A high-importance Joint Intelligence Bulletin created by the FBI and sent to DHS officials noted that “a review of social media suggested that an unidentified group planned to conduct a First Amendment-protected event to protest the death of Freddie Gray.” The bulletin claims that it “is not intended to associate otherwise protected First Amendment activity with criminality or a threat to national security, but instead is included only for the purpose of providing situational awareness of activities that may lead to violent action …”

Nevertheless, “counterterrorism” agencies’ conscious targeting of activities explicitly recognized as First Amendment-protected do “associate otherwise protected First Amendment activity with criminality,” to use the bulletin’s cynical phrase.

The DHS also used Google Maps to create maps of planned activities in order to visualize protest activity and coordinate with federal, state and local law enforcement, often through minute-by-minute monitoring of protesters’ locations.

Law enforcement agencies, including the DHS, regularly use claims of “situational awareness” and concerns of “outside agitators” as pretexts for the dragnet surveillance of protests. This surveillance of constitutionally protected free speech and assembly has a chilling effect on the exercise of protesters’ rights to freedom of speech and assembly.

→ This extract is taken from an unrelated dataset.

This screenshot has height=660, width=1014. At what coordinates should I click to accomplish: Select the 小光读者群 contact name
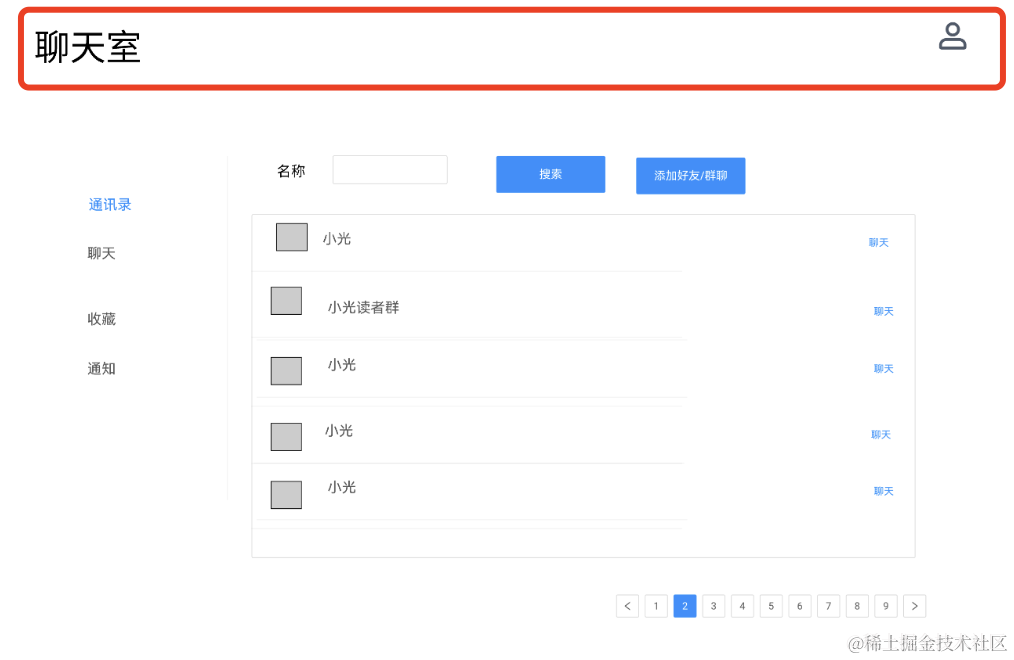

These revelations come less than two weeks after the police murder of Sandra Bland, who was an activist in the Black Lives Matter movement. Arresting officer Brian Encinia became even more aggressive and provocative toward Bland after he checked her license and records in his squad car. It is entirely possible that, upon checking Bland’s license, Encinia obtained information about her social media postings or political activity.

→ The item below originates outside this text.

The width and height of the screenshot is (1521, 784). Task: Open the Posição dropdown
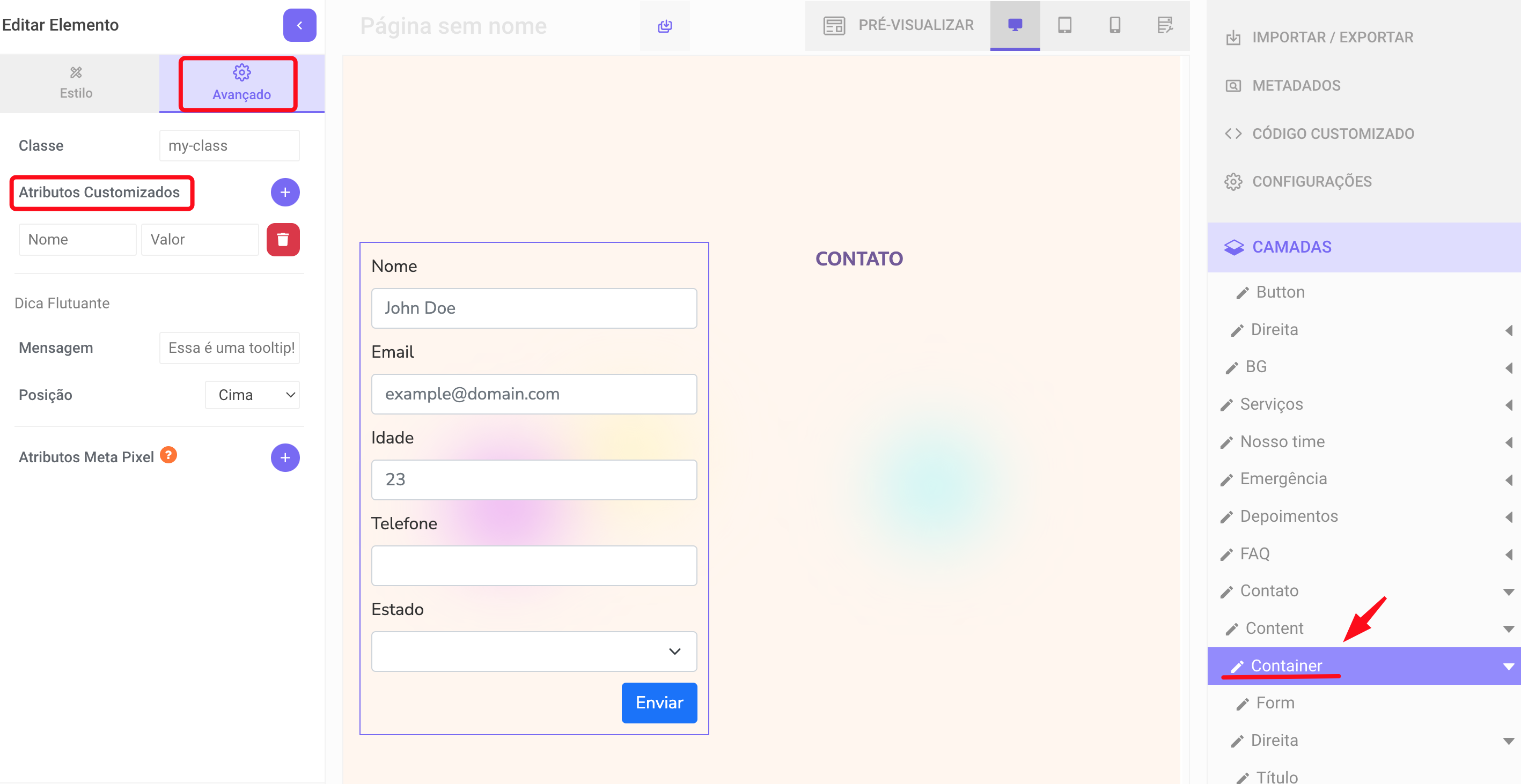pos(252,395)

The DHS’s surveillance and the heavy-handed response to anti-police-brutality protests recalls the tactics of the FBI’s COINTELPRO operations, which targeted left-wing political organizations, including the Socialist Workers Party and the Black Panther Party, for infiltration and disruption. The FBI also spied on Dr. Martin Luther King, Jr., and attempted to blackmail him into committing suicide.

The DHS was formed in the aftermath of the 9/11 terror attacks, with the ostensible purpose of enabling information sharing between the many intelligence and law enforcement agencies for counterterrorism operations. However, it has become increasingly clear that the primary purpose of the DHS is not prosecuting the “war on terror,” but strengthening the intelligence capabilities of the American government in preparation for social upheaval.

For example, Boston Police Commissioner Edward Davis told the House Homeland Security Committee that the Boston Police Department was not informed by DHS prior to the 2013 Boston Marathon bombings about the Tsarnaev brothers, despite Tamerlan Tsarnaev’s known connections to Chechen Islamist separatists and warnings from the Russian and Saudi governments.

However, the DHS did extensively monitor the Occupy Wall Street protests in 2011-2012, with DHS “fusion centers” coordinating police repression of the protest movement. Despite the fact that the DHS acknowledged that Occupy Wall Street was “mostly peaceful,” law enforcement agencies extensively monitored activities ranging from sit-ins to yoga classes.